La noticia de las irregularidades en la restauración de la Catedral ayuda a consolidar en la mente de los votantes la desacertada percepción de la inutilidad del sector público.
Inundados con las crónicas de corrupción que nos brindan los medios de comunicación, hemos olvidado los matices que ayudan a cocinar las dinámicas políticas y de administración pública. Quizá los medios se enfocan en vanas piezas de relaciones públicas gubernamentales o en demonizar al sector público como resultado del extremadamente pragmático comportamiento político que demostramos los votantes. Un día formamos fila para recibir un colchón que no necesitamos y al otro nos quejamos porque un vecino fue nombrado en un puesto gubernamental gracias a sus contactos políticos, y no por su experiencia profesional. Nos quejamos de la corrupción de Odebrecht, pero aplaudimos concursos de oratoria que celebran la controversial práctica de abanderamiento de banderas. Evaluamos negativamente la beca universal basados en su desafortunado nombre y en creencias mal informadas sobre subsidios a hogares, pero exigimos a diario que el gobierno repare calles, le añada sonrisas a nuestro sector turístico y controle precios. Y respondiendo a esta superficialidad, los partidos políticos se comportan pragmáticamente, olvidándose de ideologías políticas o de la evidencia para informar sus acciones. Si un colchón atrae votos, ¡que traigan el contenedor de camas!
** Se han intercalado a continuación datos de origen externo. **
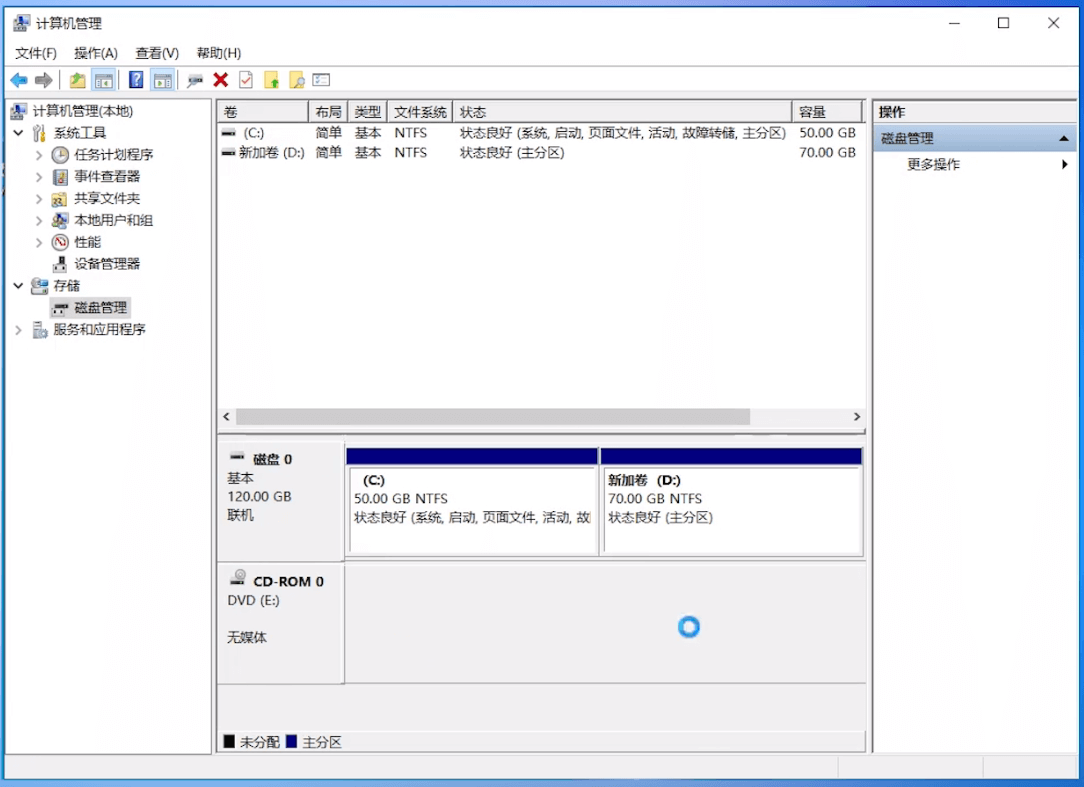
Task: Open More Actions (更多操作) submenu
Action: click(x=933, y=165)
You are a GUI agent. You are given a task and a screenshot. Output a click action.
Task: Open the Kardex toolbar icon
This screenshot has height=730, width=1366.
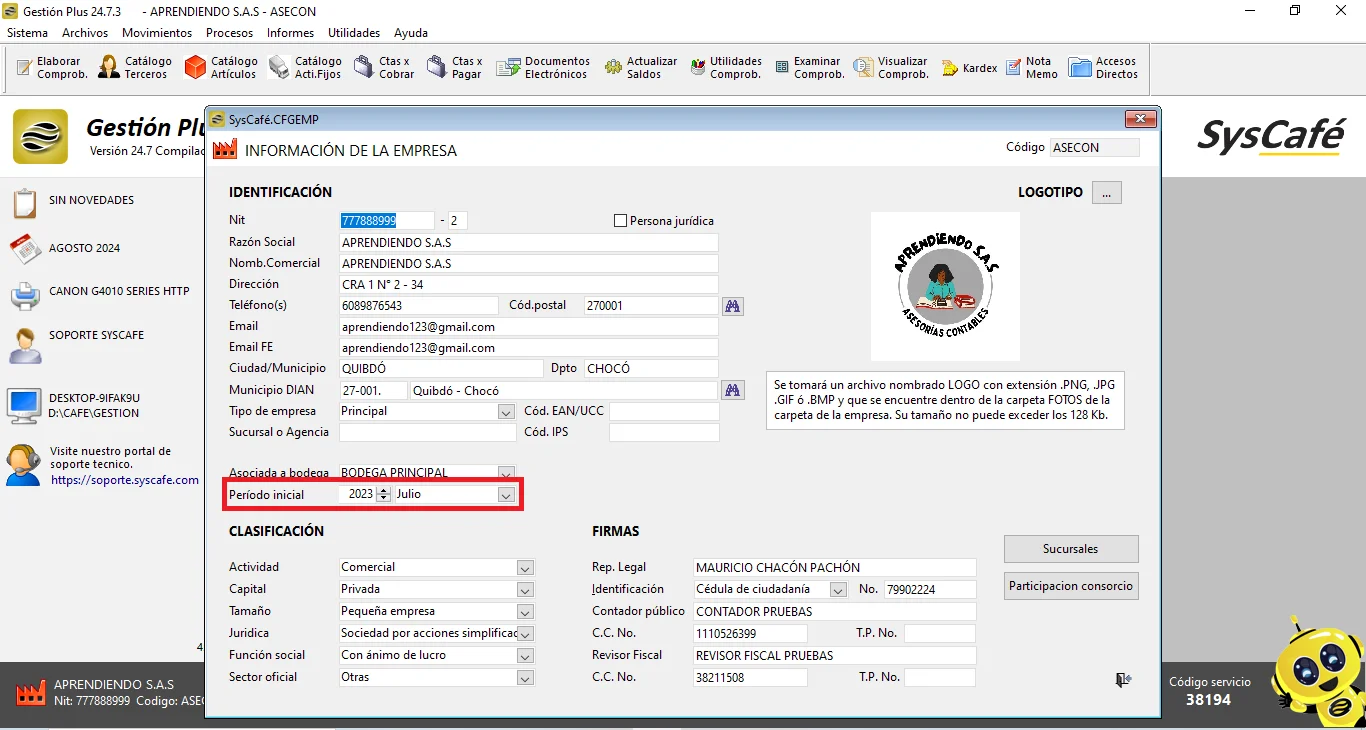tap(968, 68)
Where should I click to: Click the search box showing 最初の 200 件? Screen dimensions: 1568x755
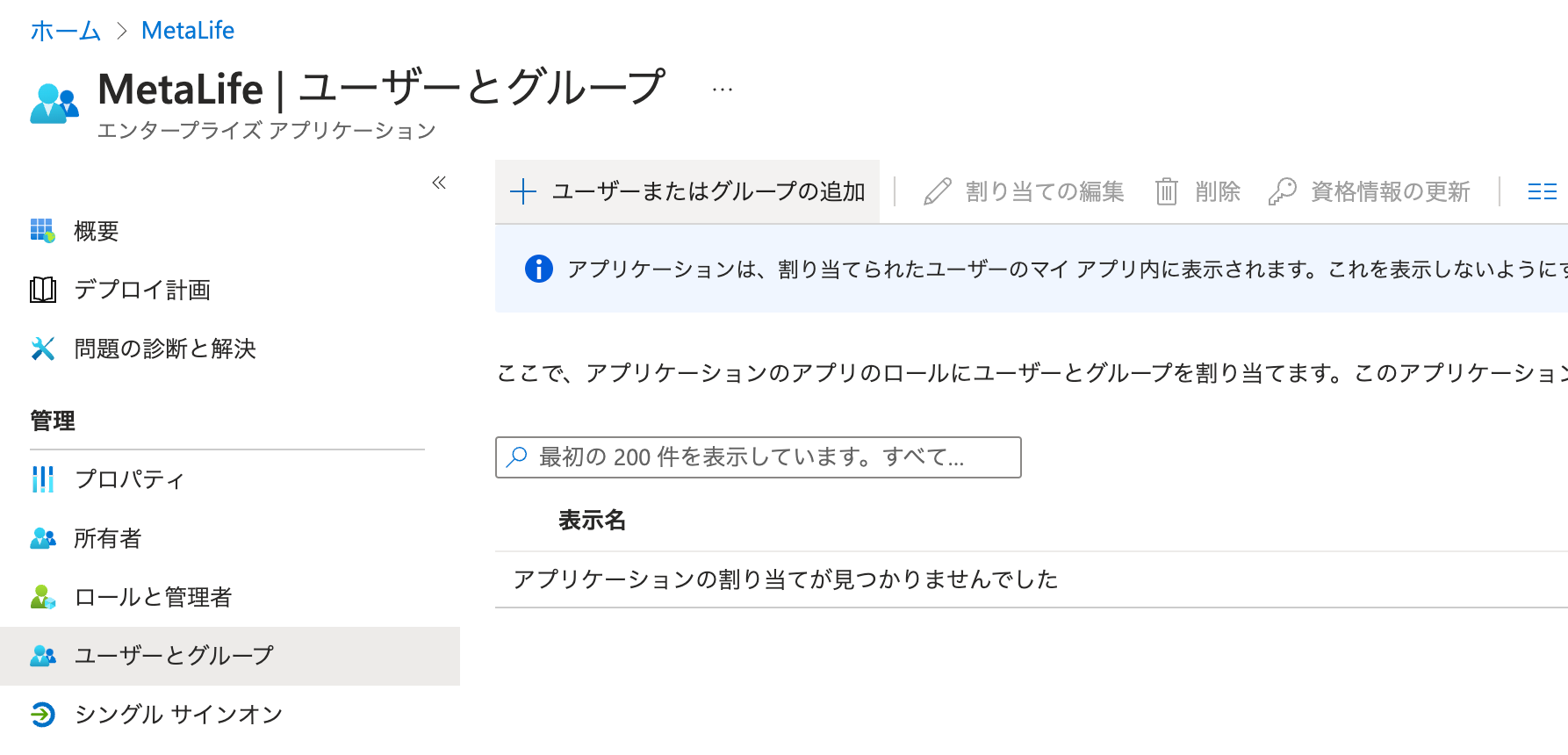758,457
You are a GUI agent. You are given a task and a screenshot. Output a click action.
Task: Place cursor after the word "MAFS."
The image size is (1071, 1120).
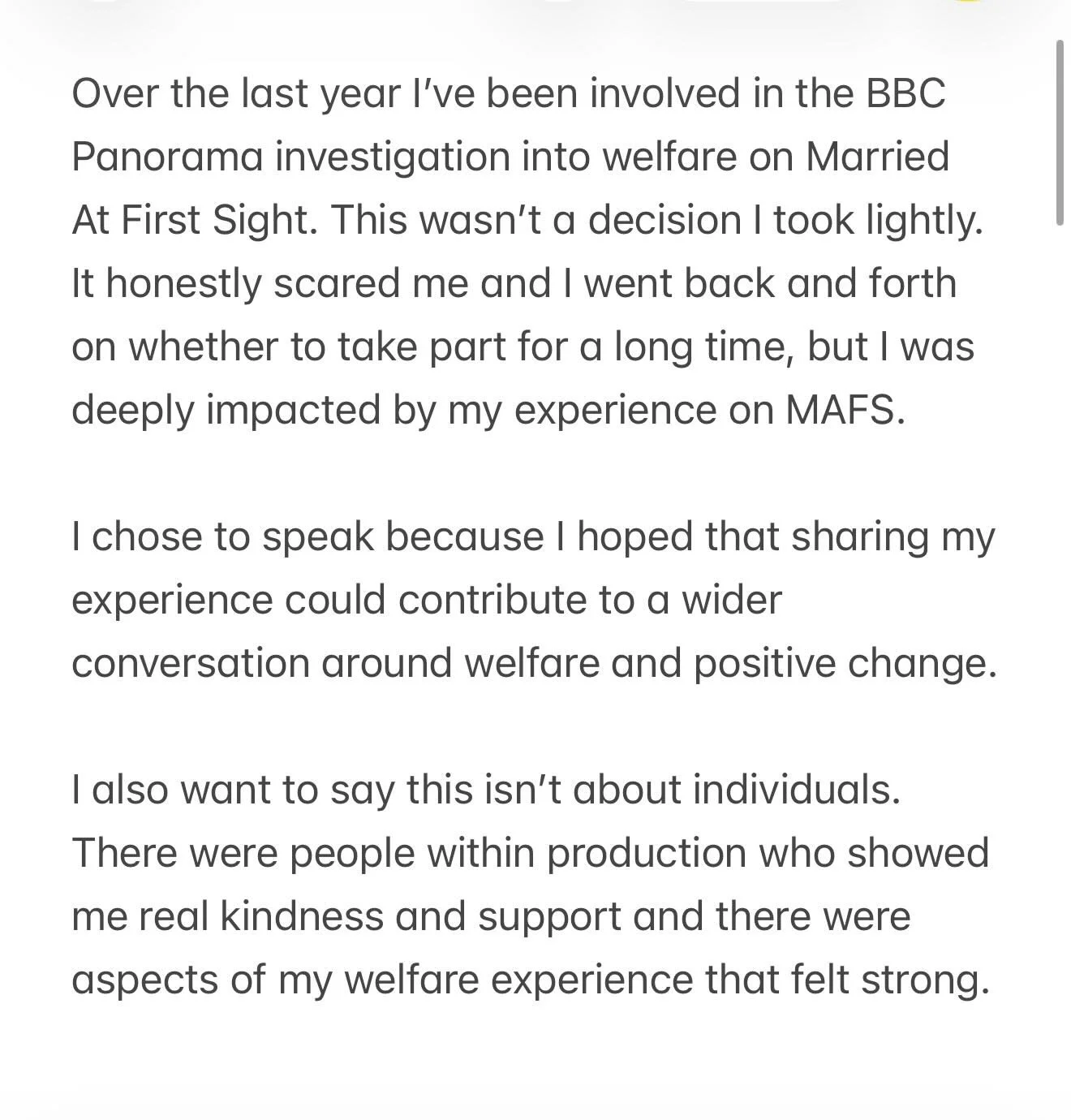point(905,411)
Ya entramos en el maratón político de 2019, con un buen número de candidatos presidenciales independientes. Inevitablemente, muchos de ellos han usado la lucha contra la corrupción como carta de presentación. Muy pocos han compartido, y los periodistas no han tenido la curiosidad de preguntar cuál sería el rol de la gestión pública en mejorar las condiciones de vida de los panameños si ellos fuesen elegidos. ¿Creen en un rol facilitador para el sector público, limitándose a formular leyes que aseguren el buen funcionamiento del mercado? ¿O en un rol activista, dando incentivos fiscales a compañías o cediendo tierras a organizaciones como la Iglesia católica? Y, ¿cómo lo manejarían? Por ejemplo, ¿cómo decidirían y luego evaluarían el impacto de su plan de gobierno? Nada de esto es física cuántica. El caso de la Catedral sugiere que es más fácil de lo que parece, si logramos separar la política de la gestión pública. Este proyecto, cuya inversión sumaría $17 m luego de su remozamiento interno, no estaba incluido en el plan de gobierno. Hasta junio de 2015, no sé ahora, carecíamos de un estudio de costo-beneficio para evaluar la factibilidad de esta restauración.
Un rápido cálculo hubiese indicado que con un 10% de este monto el retorno social sería más alto construyendo casas saludables a dos bloques de distancia, reemplazando las pilas de zinc que sirven de hogares a decenas de panameños. Y si no estaba en el plan de gobierno, ¿por quién y cómo surge como prioridad? ¿Tenemos el talento local para realizar esta restauración? Y de no tenerlo, ¿cómo remediamos esa brecha de conocimientos? A falta de planificación, las “irregularidades” son inevitables. Quizá si hiciésemos este tipo de preguntas constantemente, enviaríamos un mensaje a la clase política de que nos merecemos y queremos gobiernos eficientes y políticos transparentes.